There will now be regulations guiding initial coin offerings (ICOs) conducted in Lithuania following the release of a legal document by the country’s Ministry of Finance.
Under the new guidelines, a crypto token would be considered as a security if it “grants profits or governance rights” to investors who purchase the Initial coin offering.
There would not be a legislation guiding ICOs because of its varying nature, however, “such activity may be subject to the requirements of the legislation of the Republic of Lithuania and supervision of the Bank of Lithuania.”
The traditional regulations guiding other security markets in the country would still come into play in ICO matters including tokens that are issued, the entity that set up the sale, whether it participates in secondary market exchanges and whether the offering itself is a crowdfunding activity.
With the new blueprint, the Lithuania Ministry of Finance has made its first headway in ushering transparency into the otherwise rowdy ICO market.
Despite acknowledging the high risks involved in ICOs, the agency has sights set on making Lithuania, “the main headquarters for ICO project promoters who are willing to operate in a transparent and orderly legal environment” as quoted by Minister of Finance, Vilius Šapoka.

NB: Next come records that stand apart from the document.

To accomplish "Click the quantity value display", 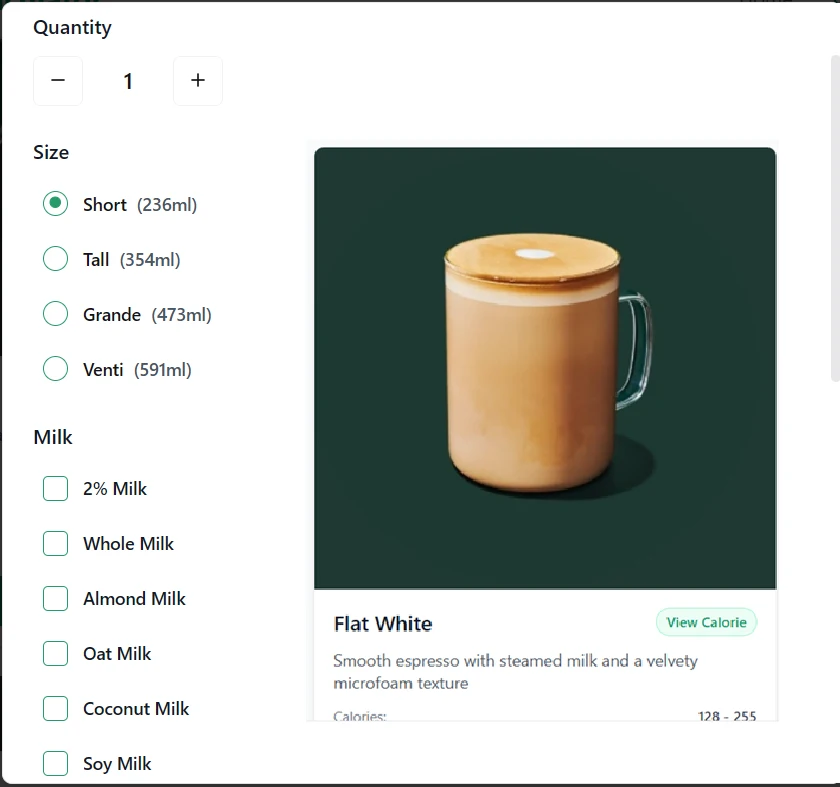I will pos(128,81).
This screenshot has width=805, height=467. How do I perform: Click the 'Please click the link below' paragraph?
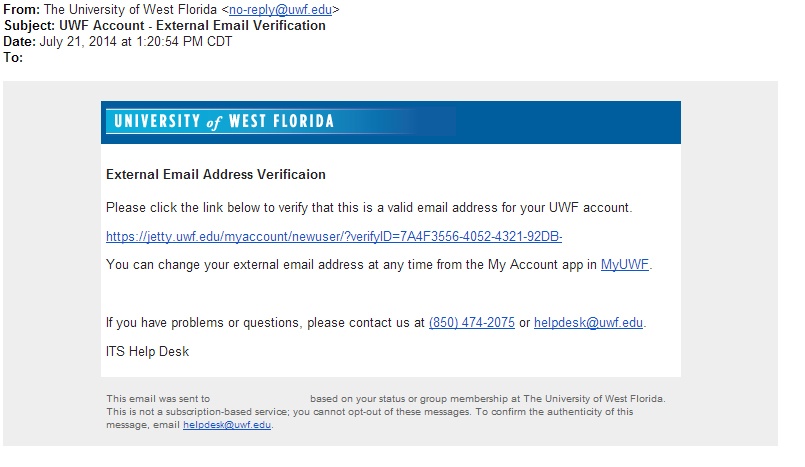coord(369,208)
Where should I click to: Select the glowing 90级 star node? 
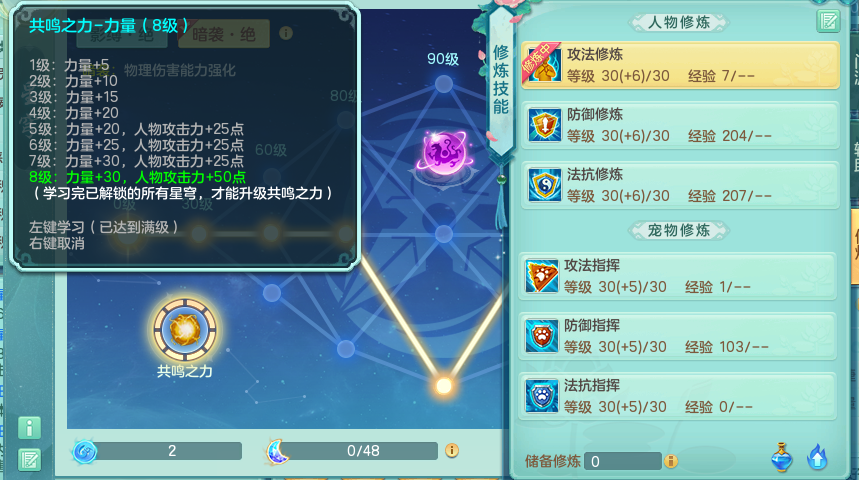[444, 84]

This would allow cryptocurrencies to play it’s part in economic development and represents a preferable option to the outright ban on ICOs in South Korea.

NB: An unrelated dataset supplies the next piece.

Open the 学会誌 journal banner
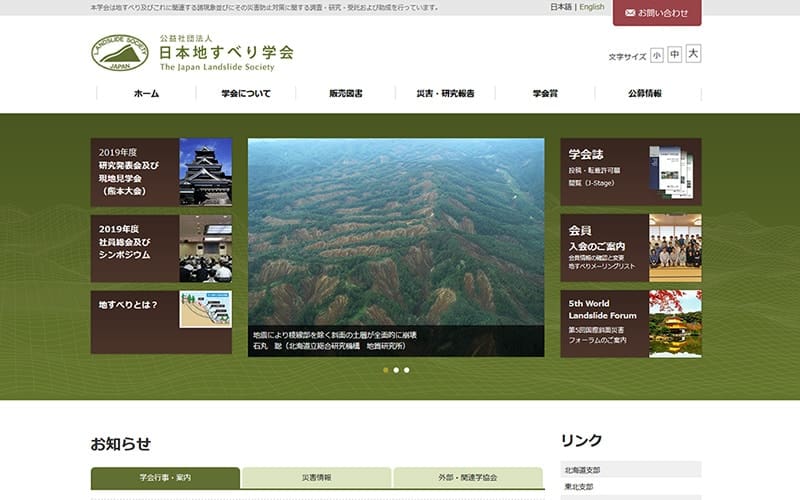 tap(631, 172)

For taxes, it is noted by the Finance Ministry that,
“income received from individual purchases and sales of virtual currencies will be taxed standard 15% fixed income tax rate.”
Mining of cryptocurrencies, however, would not be subjected to VAT because no goods and services are offered for consideration.
Other concerns covered in the new guidelines include Accounting of ICOs and Obligation to financial market participants.
A Regulation For ICOs
Regulating Initial coin offerings has been earmarked as the major way to protect investors from fraudulent crypto tokens.
Even though totally stopping ICO scams look almost unachievable, there could still be light at the end of the tunnel, and it would only take a little time until other countries resort going the Lithuania way.